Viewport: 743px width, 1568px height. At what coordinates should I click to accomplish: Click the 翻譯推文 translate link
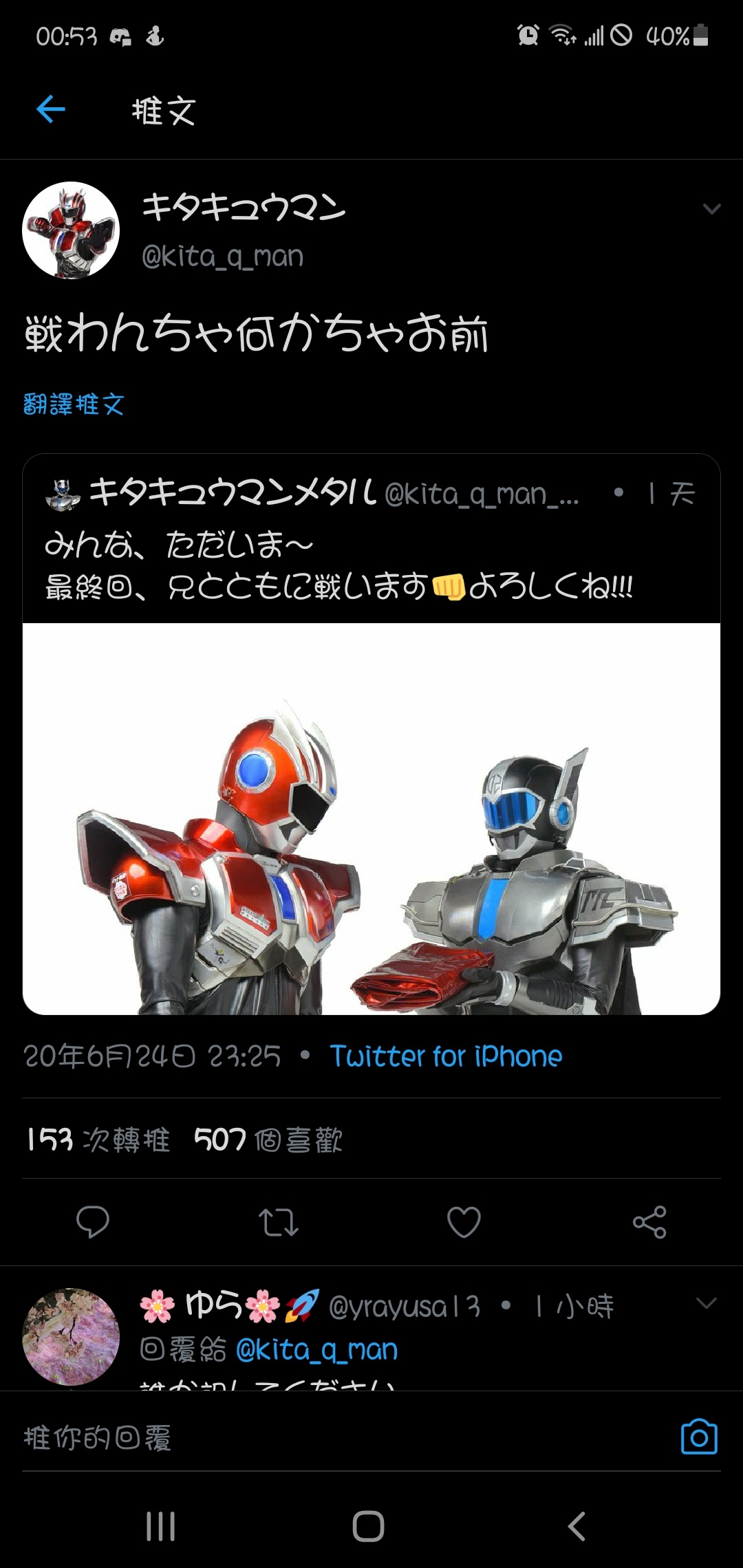pos(74,404)
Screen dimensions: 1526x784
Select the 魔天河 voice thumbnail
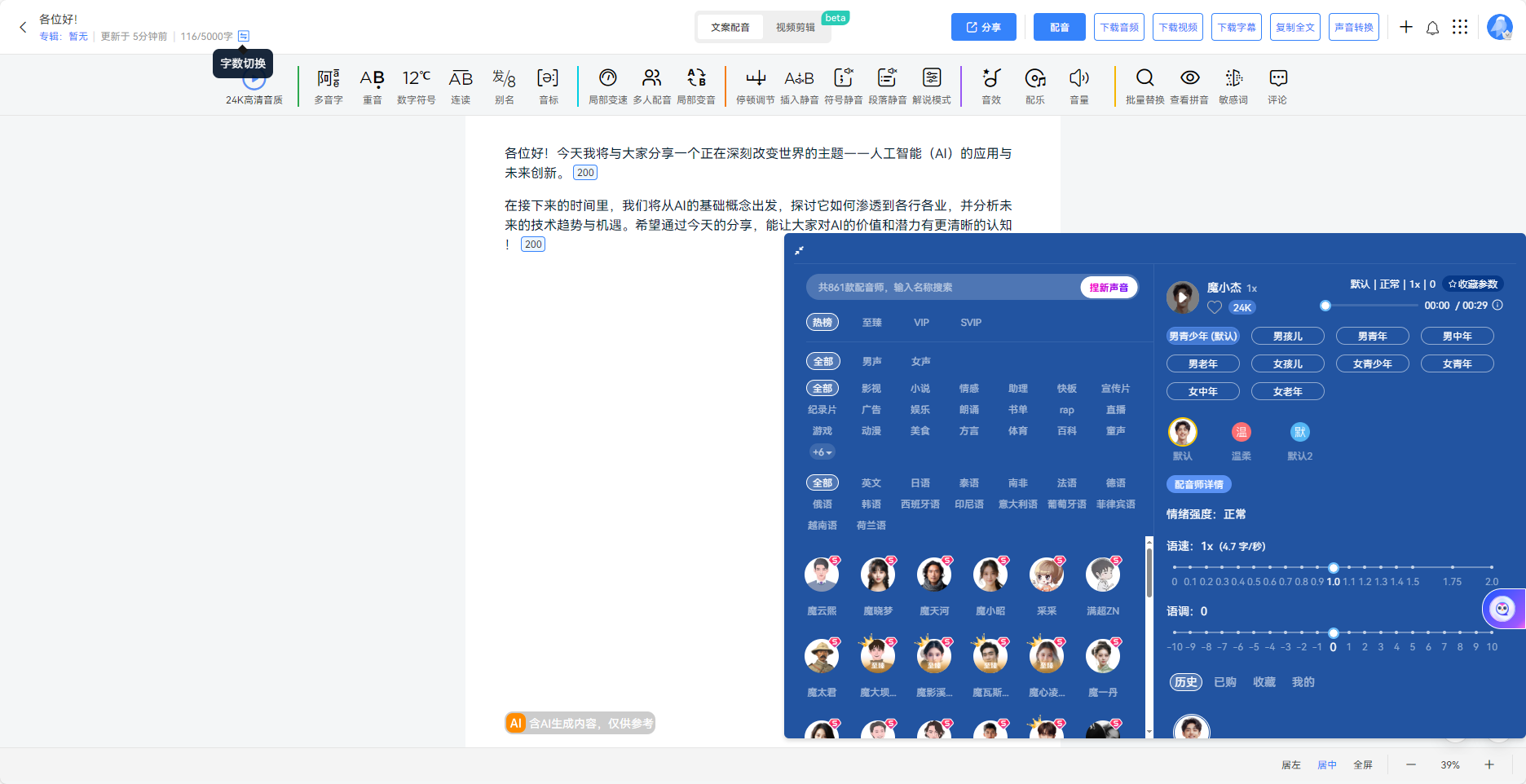934,575
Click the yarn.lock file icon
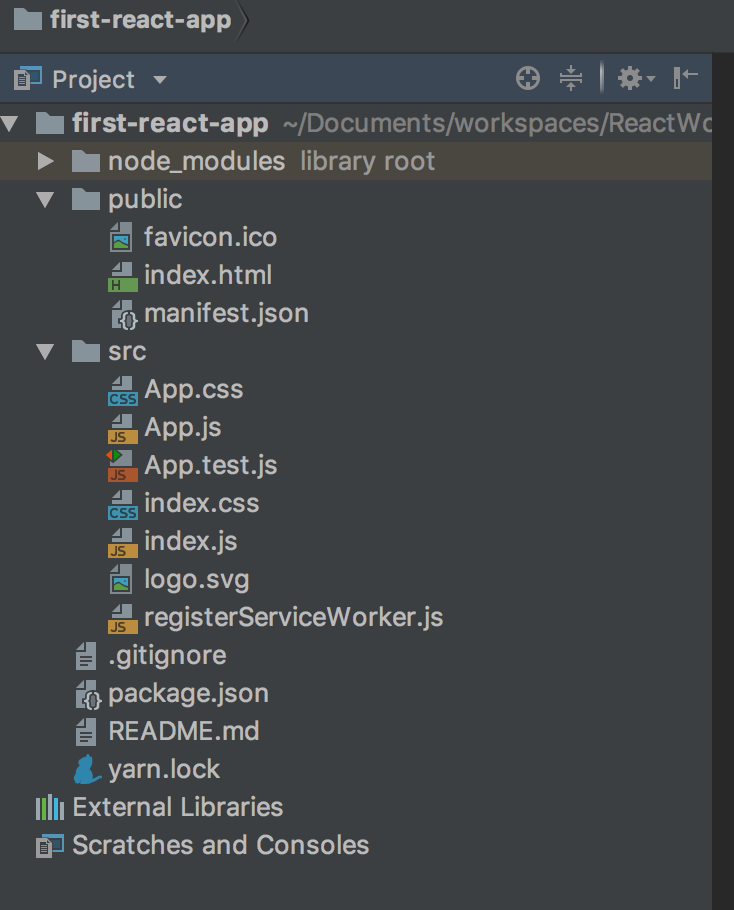The image size is (734, 910). (87, 769)
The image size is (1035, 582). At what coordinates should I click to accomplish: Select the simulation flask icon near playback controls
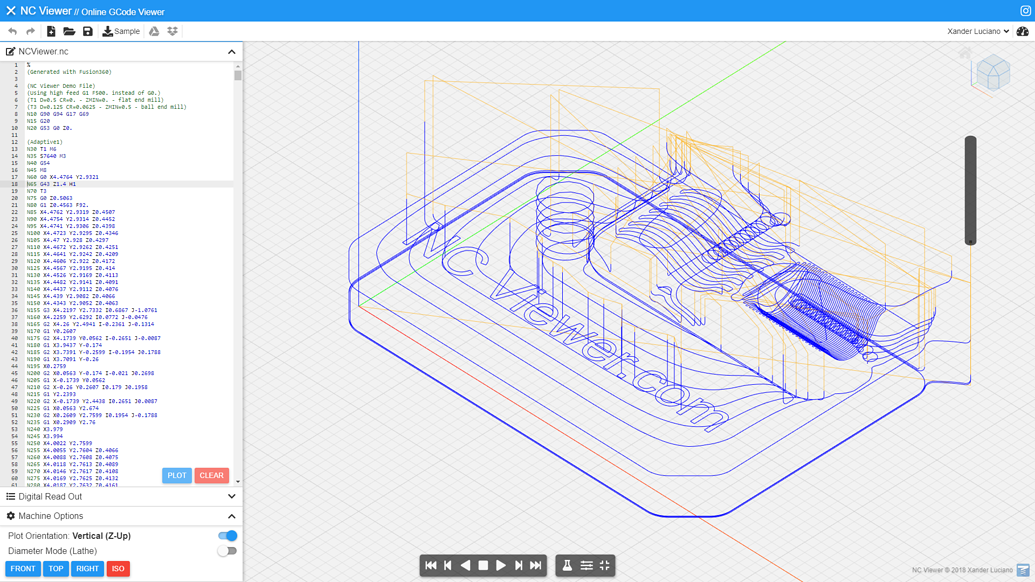567,565
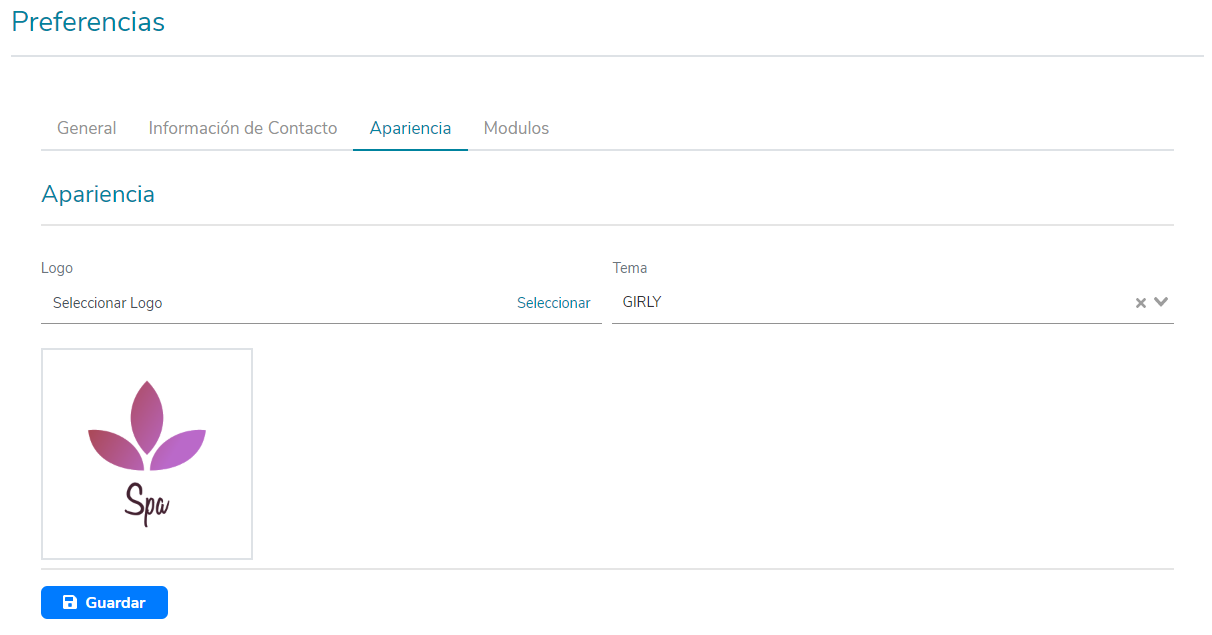Click the lotus center petal in logo

coord(147,416)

________________________________________

* **Instructions to follow**
Rewrite the data above with every "icon" replaced by "button" and everything else unchanged. Leave out the pictures.

* **Final answer**
Viewport: 743px width, 1568px height. At what coordinates should I click to accomplish: Click the 翻譯推文 translate link
pos(74,404)
Screen dimensions: 1526x784
Select the 魔天河 voice thumbnail
934,575
Click the yarn.lock file button
The image size is (734, 910). (87, 769)
The image size is (1035, 582). At what coordinates should I click to accomplish: Select the simulation flask button near playback controls
567,565
Click the lotus center petal in logo

coord(147,416)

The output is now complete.